Scriptures: More accessible than ever

Institute teachers counseled to invest in the 'future strength of the Church'

Never in any dispensation have the scriptures been in such a readable, accessible form to lay members of the Church, to every man, woman and child, and to the world, said President Howard W. Hunter of the Council of the Twelve.

"Surely we will be held accountable if we do not read them," he emphasized to seminary and institute teachers at the annual Church Educational System satellite broadcast Feb. 10."And surely you will be held accountable as professional teachers if you do not wholly invest your students in them."

President Hunter commended instructors who dedicate their lives to strengthening the future of the Church. "No financial or worldly dividend of any kind can compare with the satisfaction you feel in shaping these young lives for good," he noted.

"You are making a great investment in these students and a great investment in the future strength of the Church. You will enjoy a great personal return on that investment - the knowledge that you have assisted directly in the eternal salvation of men and women, and the establishment of the kingdom of God on earth."

President Hunter said CES teachers are not just allowed, but are required, to be immersed in scripture day in and day out.

"My, what a privilege! What an influence to feel the word of God rising up from all dispensations - coming to your eyes and your mind, and lodging permanently in your heart."

President Hunter counseled the educators to teach students to gain confidence in the strengths and truths of the scriptures, and to become confident between the covers of the scriptures.

"Show them daily, hourly that you trust in the scriptures just that way, that you yourself are confident that the scriptures hold the answers to many - indeed, most - of life's problems. So when you teach, teach from the scriptures."

He said, "Our young people in the Church will be very much like young people out of it, if our students do not establish some mastery of the Standard Works."

He spoke of a genuine danger of allowing students to build an allegiance to a teacher, rather than inviting them directly to Christ.

"You won't always be available to these students," he explained. "You can't hold their hands after they have left high school and college. And you do not need personal disciples."

He encouraged teachers to "give them gifts that will carry them through when they have to stand alone."

Teachers should also have the Spirit of the Lord in their teaching. "There is so much in this world that destroys the Spirit, and so much that would keep us from having it," he observed. "We need to do everything possible to let them feel the sweet, reassuring presence of the Spirit of the Lord."
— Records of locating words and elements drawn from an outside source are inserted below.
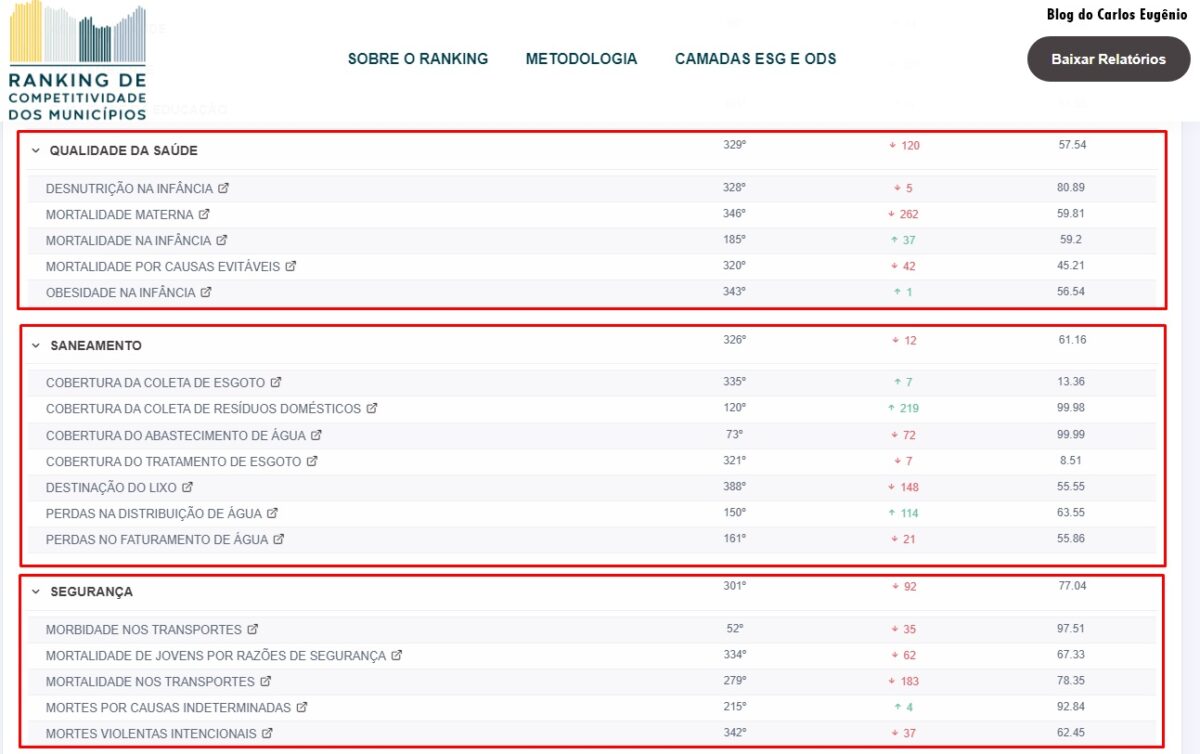Open Camadas ESG e ODS menu item
This screenshot has width=1200, height=754.
tap(755, 59)
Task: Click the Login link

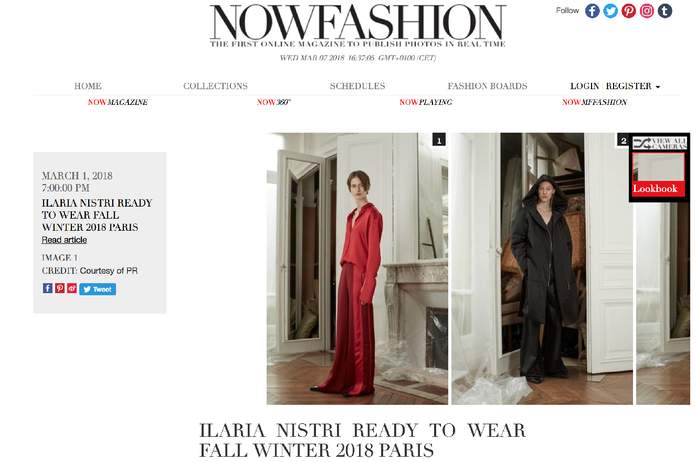Action: click(x=585, y=86)
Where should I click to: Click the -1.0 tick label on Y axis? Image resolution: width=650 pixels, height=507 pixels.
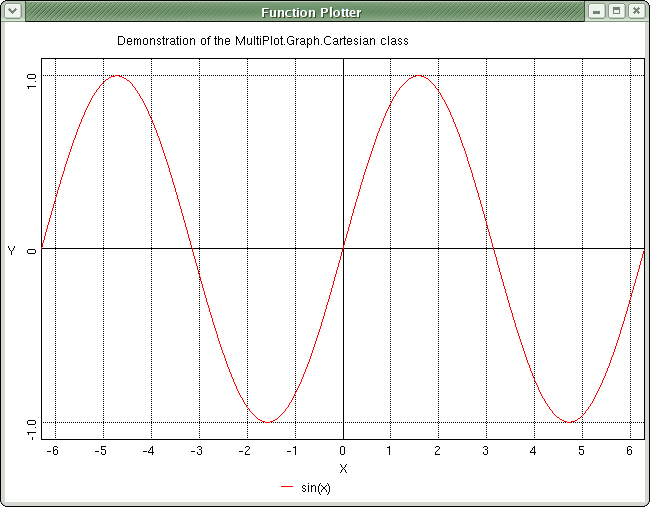pyautogui.click(x=32, y=427)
And not only should teachers not try to teach without the Spirit, but also "we really can't teach without it."

He offered as a word of caution that "the Spirit of the Lord often does bring with it great emotion, including tears, but that outward manifestation ought not to be confused with the presence of the Spirit itself."

He said that as teachers teach purely with honest conviction, "students will feel the spirit of truth being taught to them, and will recognize that inspiration and revelation have come into their heart. That is how we build faith.

"Stay solidly on solid principles, teach solidly out of a pure heart. Then the Spirit will penetrate your mind and heart and every mind and heart in your audience as well."

He noted that despite the numbers of members in the Church, that the most important aspects of the gospel, such as ordinances, are always done individually.

"Try the best you can to think of your studentsT individually, to let them feel something personal and special in the concern of their teacher. . . . Look and probe for those who are hanging back, who are shy and retiring and perhaps troubled in spirit.

"Watch for the opportunity to eventually touch everyone personally during the course of your term."

He encouraged the instructors to make every effort to invite "the lost sheep back into the fold." President Hunter noted that, "An immense price has been paid by our Savior for every one of us, and it is incumbent upon us to do all we can to assist Him in the work of the Atonement.

"Do all you can do to fortify the strong ones and re-anchor the wayward ones at this age. It will be infinitely harder, sometimes nigh unto impossible, to successfully reach them later."

He concluded by telling educators that "you are vitally important to the great educational plan of this Church, and you reach out into our high school and college students at a crucially important time in their lives."

"God bless you to live in such a way as to alter the course of the world for good."

Tips to teachers

In his address, President Hunter urged teachers to:

  • Teach students to have confidence in the scriptures: Confidence that answers to questions of life are found in the scriptures, and a sense of confidence in their ability to use the scriptures.
  • Base teachings upon scriptures and the Holy Spirit, not upon personal charisma. Teachers should not allow the outward manifestation of emotion, which can accompany the Spirit, to be confused with the presence of the Spirit itself.
  • Take time to teach students in an individual way, and reach out for those who are slipping away.
  • Represent in their own lives what they are trying to teach others to be in their lives.